(Beginning of Task data)

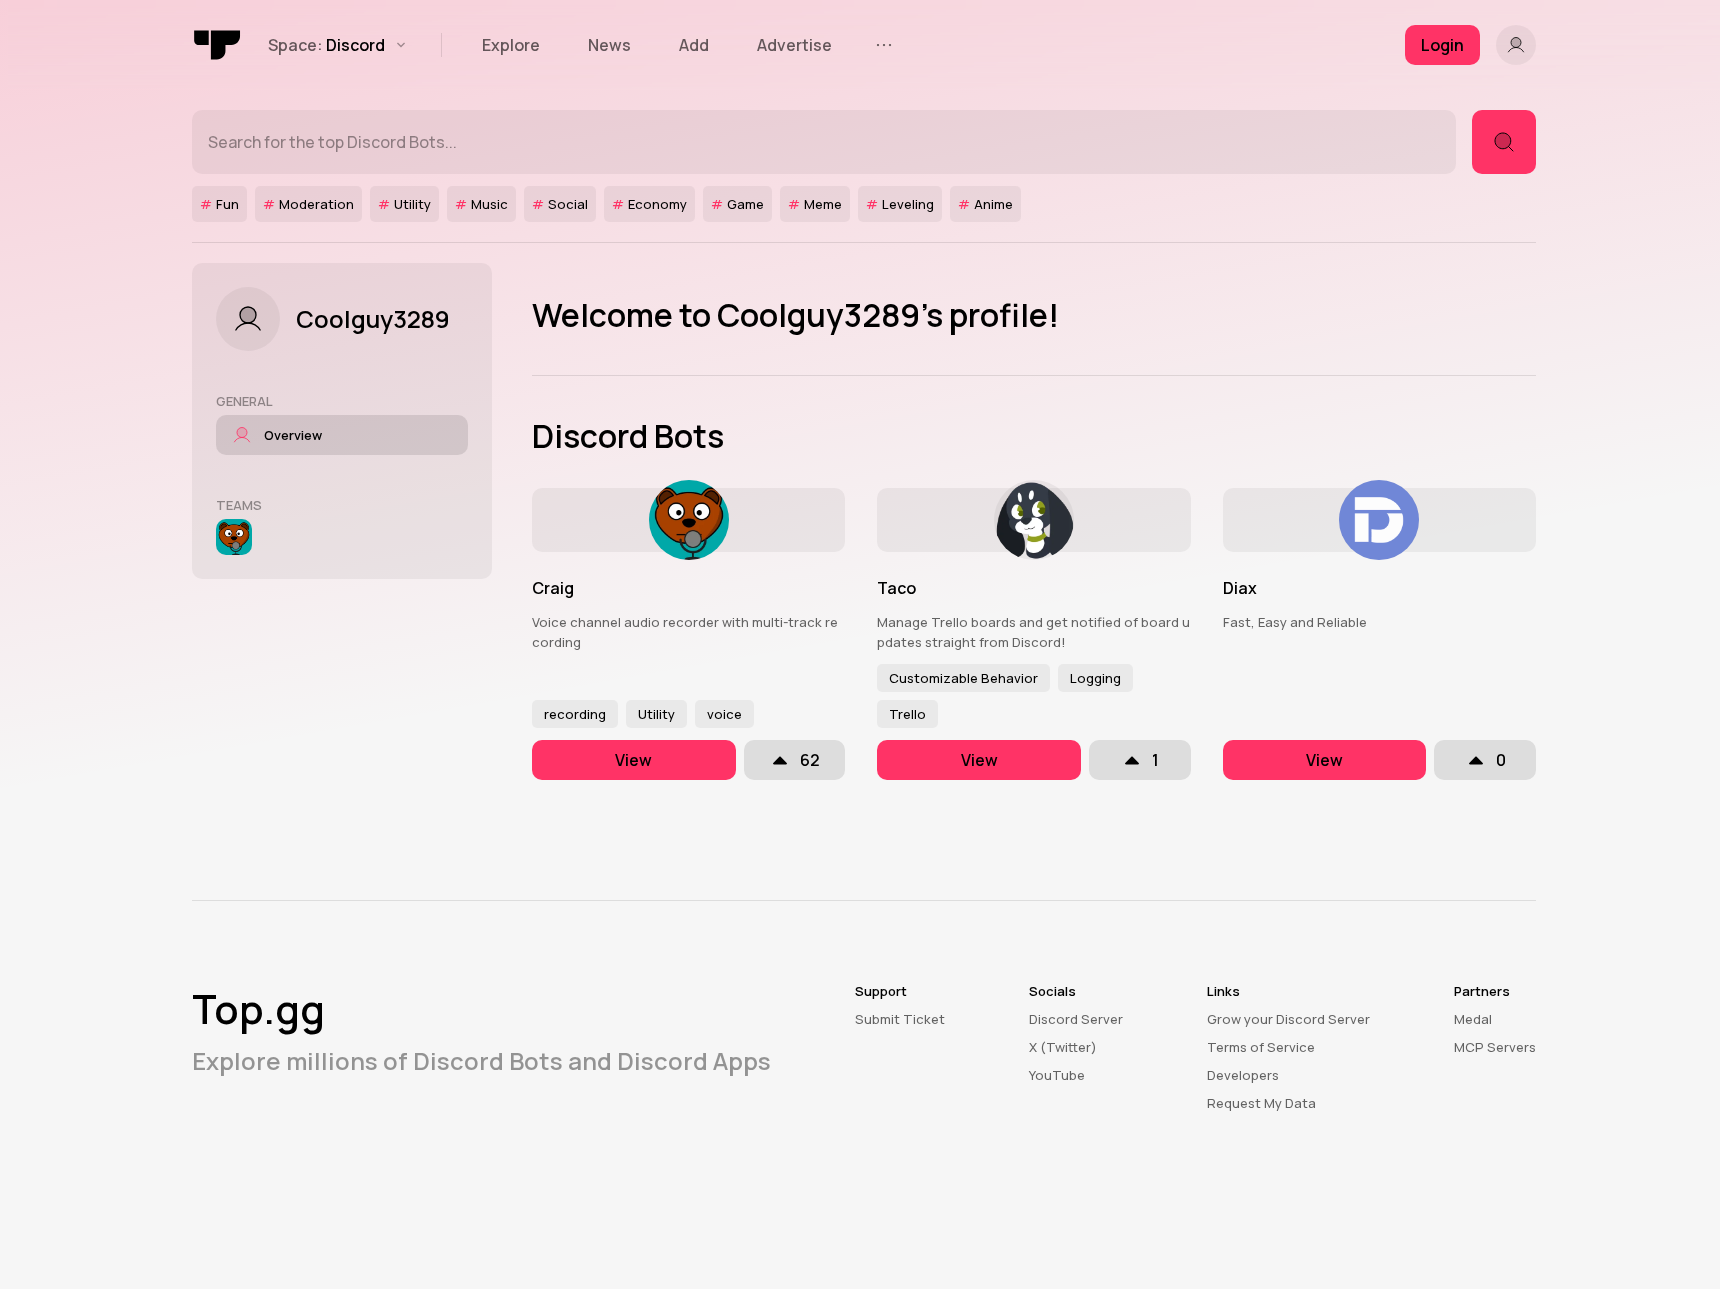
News (609, 45)
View (633, 760)
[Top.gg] (218, 45)
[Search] (1504, 142)
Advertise (794, 45)
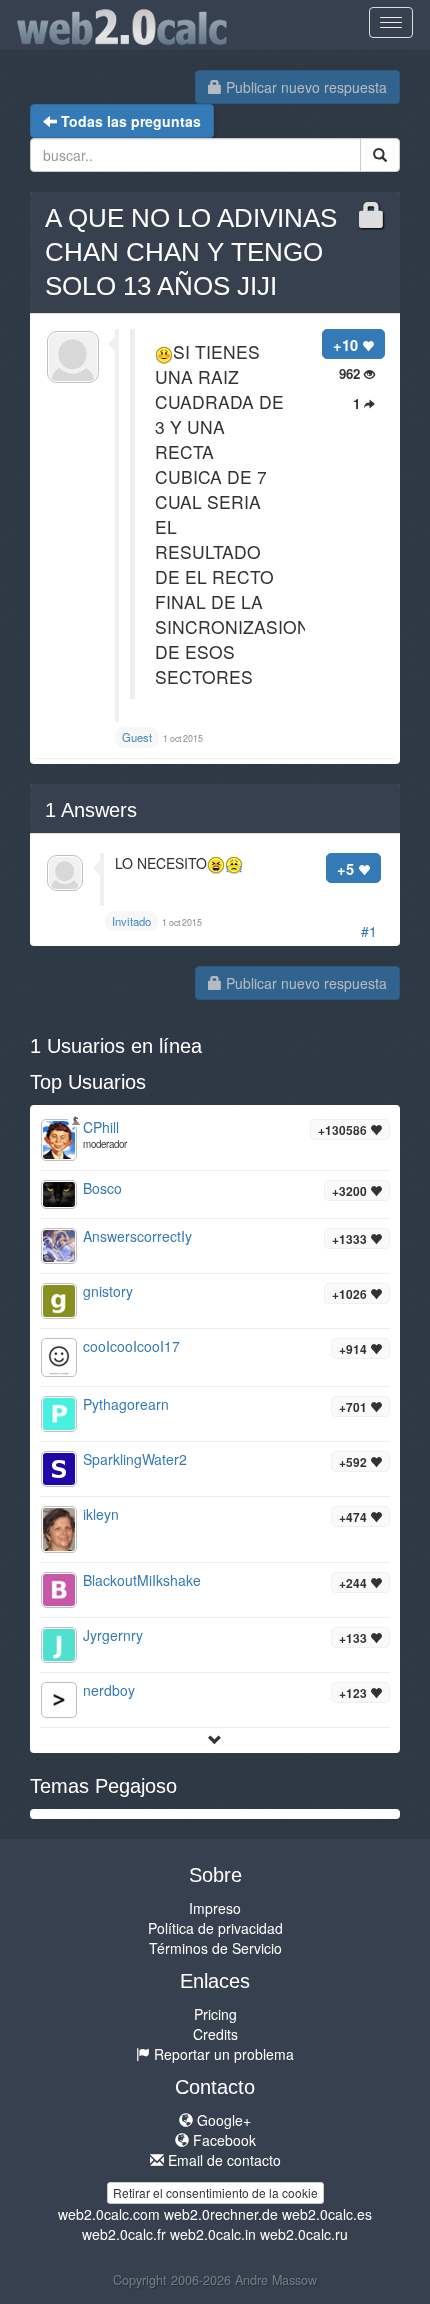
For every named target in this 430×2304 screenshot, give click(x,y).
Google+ (222, 2120)
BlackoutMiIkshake (142, 1580)
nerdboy (109, 1690)
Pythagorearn (126, 1404)
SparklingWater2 (135, 1459)
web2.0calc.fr (124, 2234)
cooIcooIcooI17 (131, 1346)
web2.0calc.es (327, 2214)
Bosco (102, 1188)
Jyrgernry (113, 1635)
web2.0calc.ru (304, 2234)
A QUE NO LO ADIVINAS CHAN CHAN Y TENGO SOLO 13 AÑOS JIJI (191, 252)
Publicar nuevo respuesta (304, 87)
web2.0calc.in (213, 2234)
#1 (369, 931)
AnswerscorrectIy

(End of Task data)

# Problem description
Transcribe, word for word, every line from the one containing "Pythagorearn (126, 1404)" through the final line of the entries, and nothing else.

# Answer box
Pythagorearn (126, 1404)
SparklingWater2 (135, 1459)
web2.0calc.fr (124, 2234)
cooIcooIcooI17 (131, 1346)
web2.0calc.es (327, 2214)
Bosco (102, 1188)
Jyrgernry (113, 1635)
web2.0calc.ru (304, 2234)
A QUE NO LO ADIVINAS CHAN CHAN Y TENGO SOLO 13 AÑOS JIJI (191, 252)
Publicar nuevo respuesta (304, 87)
web2.0calc.in (213, 2234)
#1 (369, 931)
AnswerscorrectIy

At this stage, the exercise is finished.